The Board rejected the GSA auditors position that appellant’s claim for extra “overtime” hours worked by salaried employees should not be considered and that the Government is not obligated to pay for value received. Although finding no cases directly on point, citing Neal & Co. v. United States, 17 Cl. Ct. 511 (1989), and GaN Corp., ASBCA 57834, 12-2 BCA ¶ 35,103, the Board finds “that the basic principle that one pays for value received should apply here.”

The Board finds that a GSA’s addition of Blast Enhancement and LEED compliance were significant changes in the design specification. Appellant submitted its design claim based on its total cost. The opinion discusses the ramifications of a total cost claim in significant detail and notes “our ultimate calculation is based on the modified total cost claim basis. In order to prevail on the modified basis, a claimant needs to establish four elements: (1) the nature of particular losses makes it impossible or highly impractical to determine the damages with a reasonable degree of accuracy, (2) the bid or estimate was realistic, (3) actual costs were reasonable, and (4) the contractor was not responsible for the added expense.”
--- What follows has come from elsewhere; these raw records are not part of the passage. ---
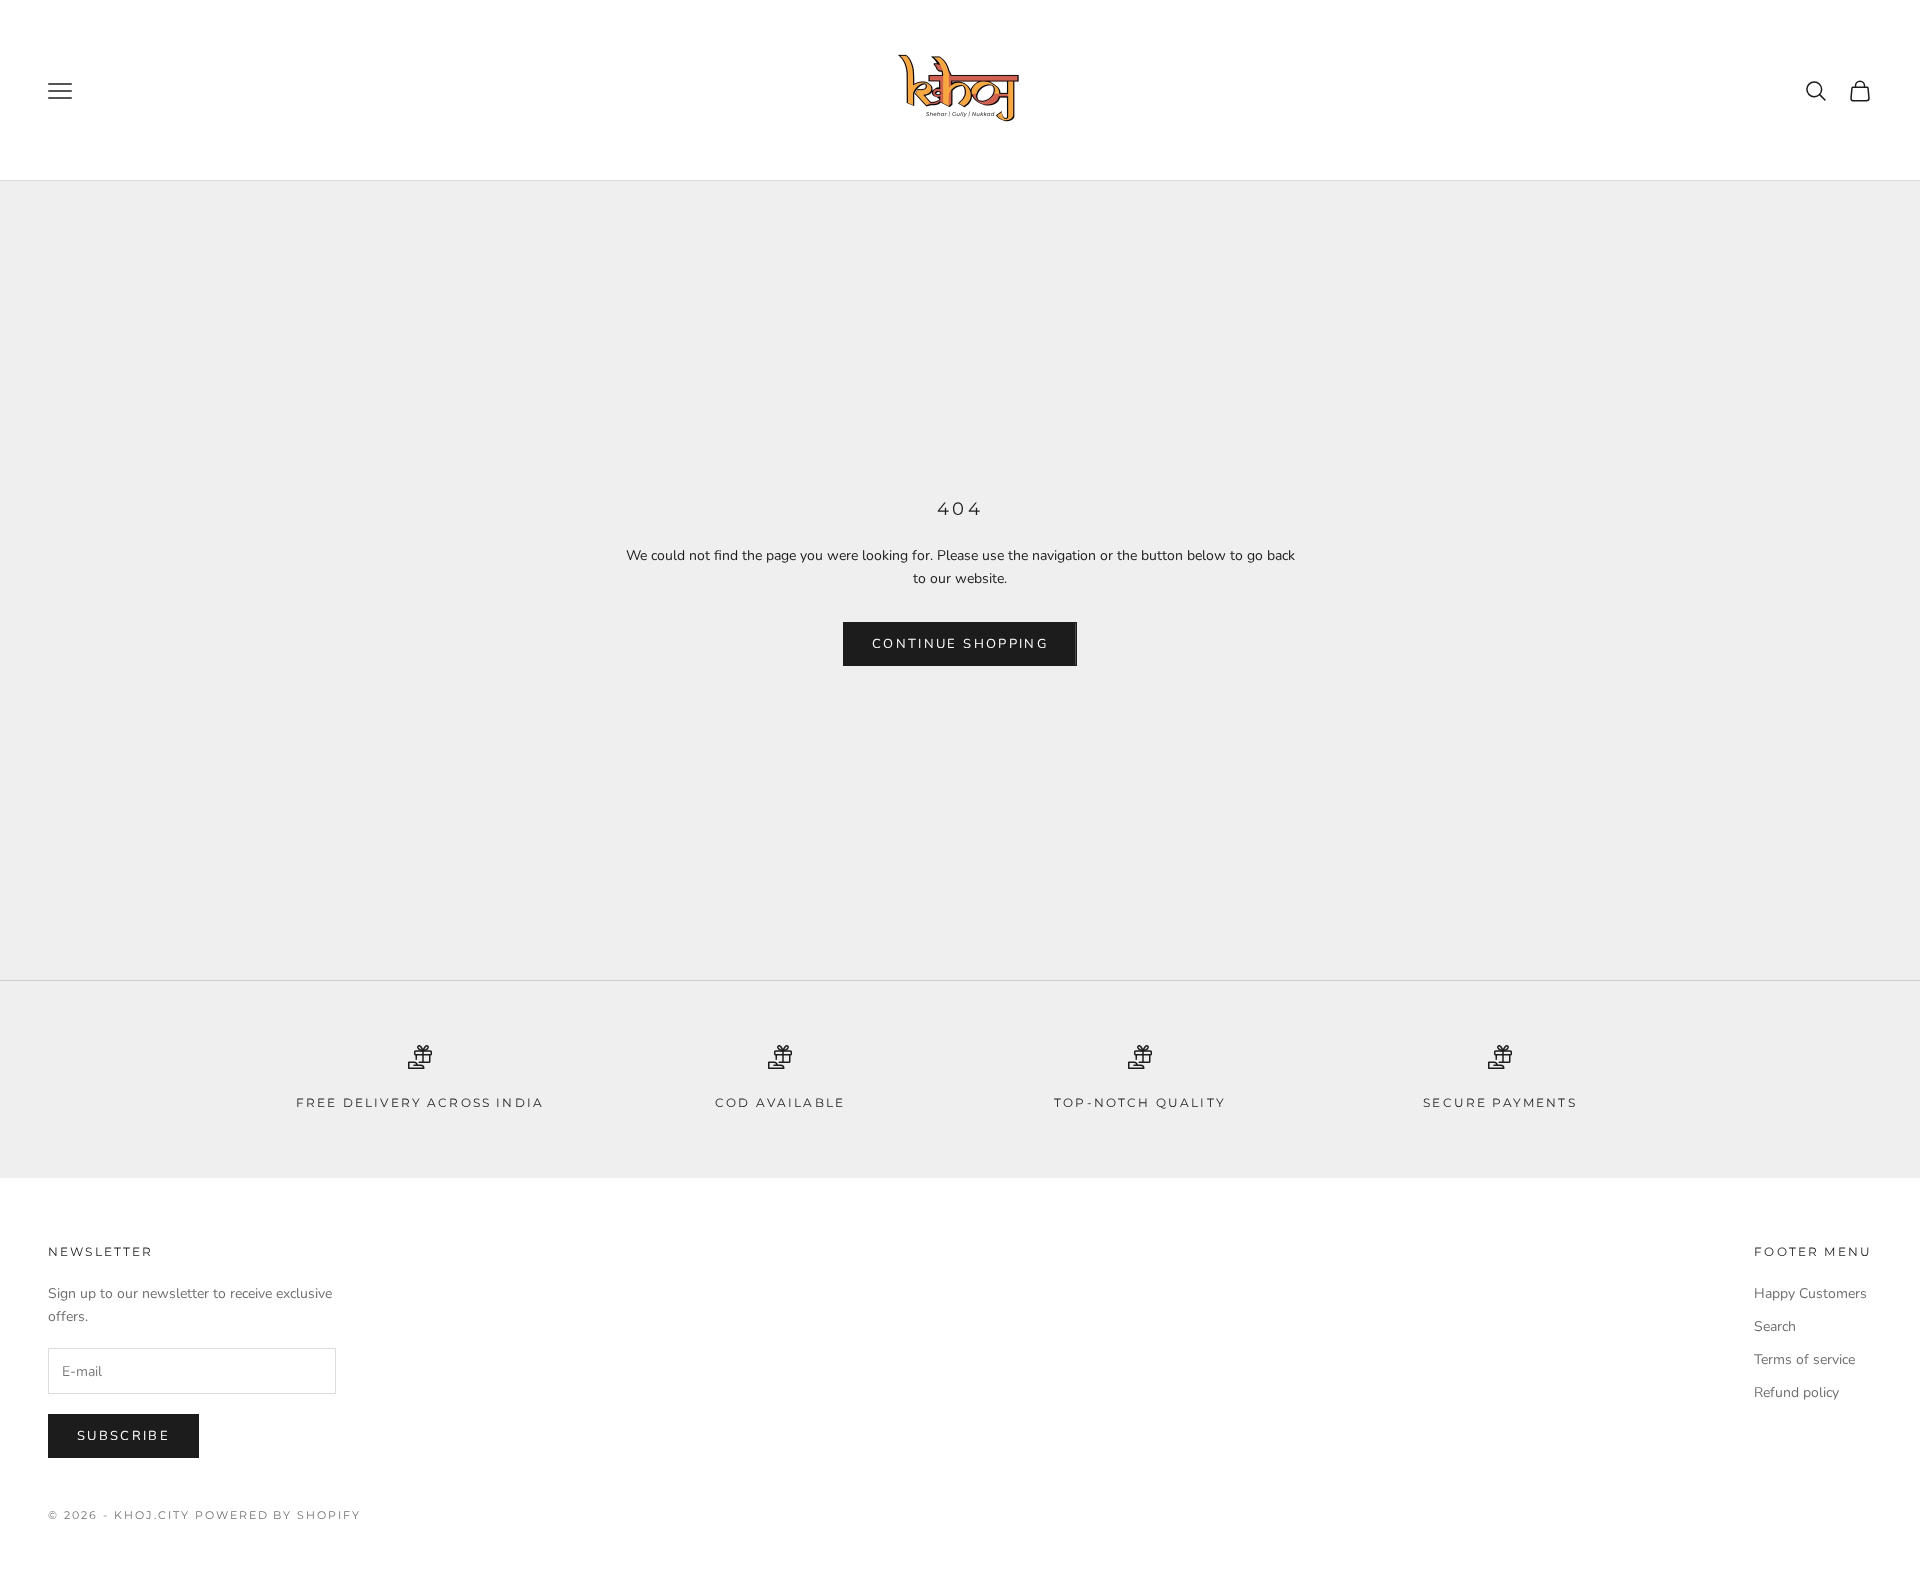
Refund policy (1796, 1392)
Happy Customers (1810, 1293)
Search (1775, 1326)
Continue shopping (960, 644)
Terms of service (1804, 1359)
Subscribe (123, 1436)
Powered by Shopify (278, 1515)
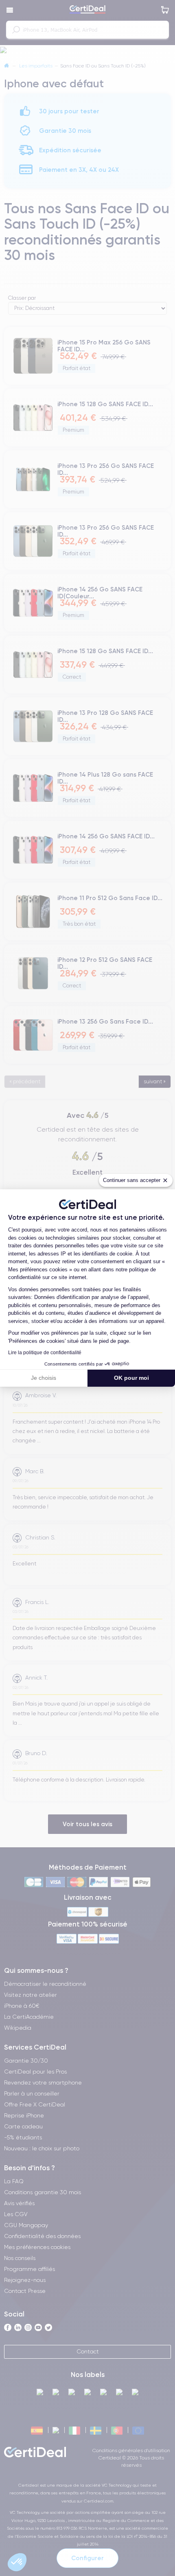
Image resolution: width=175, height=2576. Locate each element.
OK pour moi (131, 1378)
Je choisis (43, 1378)
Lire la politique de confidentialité (44, 1352)
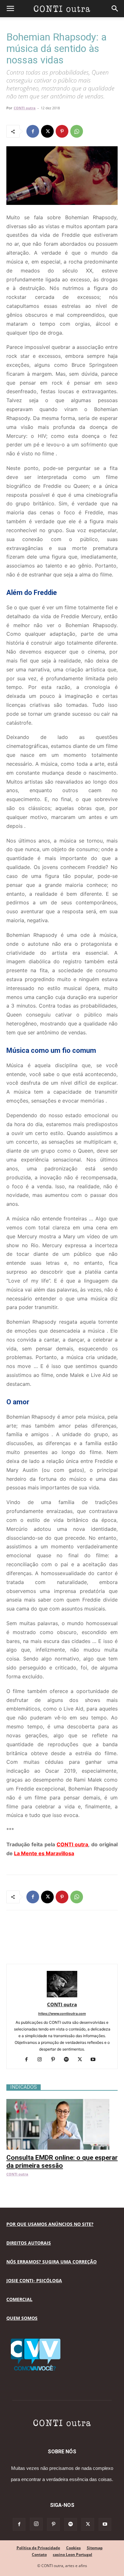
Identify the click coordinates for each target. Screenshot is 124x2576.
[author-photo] (62, 1995)
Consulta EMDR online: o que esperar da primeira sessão (62, 2161)
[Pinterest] (62, 131)
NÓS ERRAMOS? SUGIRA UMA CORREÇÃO (51, 2262)
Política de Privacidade (38, 2548)
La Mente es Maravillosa (44, 1853)
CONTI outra (25, 107)
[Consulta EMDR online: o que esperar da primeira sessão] (62, 2102)
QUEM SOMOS (22, 2318)
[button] (10, 8)
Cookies (73, 2548)
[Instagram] (42, 2060)
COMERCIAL (19, 2299)
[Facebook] (32, 131)
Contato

The Board sustains the appeal of GSA’s counterclaim for consequential damages. On this issue the opinion concludes

“that in order for GSA to recover, either on its counterclaim or set off, GSA must show that the escalation damages were the result of negligence, the remainder of our analysis is not particularly complicated. We earlier found that MSA was liable under the Design Limitations clause to redesign. We based our decision in large measure on failures as to the estimate provided to GSA and the fact that the evidence indicated to us that CCS had erred in not taking steps to better verify the difficulties and costs associated with the planned construction. Neither at the hearing nor in documents has GSA established that failures associated with the estimate rose to a level that would qualify as professional negligence. While testimony and documents identified some bad choices and omissions as to the bid bust, the errors were not identified as negligence. Moreover, MSA did present testimony through its witnesses, who were architects, contending that the CCS estimate process was adequate and in line with what was required. In contrast, GSA presented no rebuttal from any architect or engineer. MSA also cited to the GSA and Heery reviews of the estimate, which it claims confirmed that CCS performed properly. As addressed in the redesign claim, we found that MSA did not meet the beyond reasonable control test, and based that largely on our finding of error in the estimating process. Error, however, does not equal professional negligence. For the latter, GSA needed at a minimum to provide an expert whose testimony or documents charged and then established that MSA was professionally negligent in its preparation and delivery of the design, so as to be liable for the consequential delay damages claimed. We find GSA did not establish negligence and accordingly we deny GSA’s counterclaim and set off. Accordingly, we grant MSA’s appeal as to on this matter.”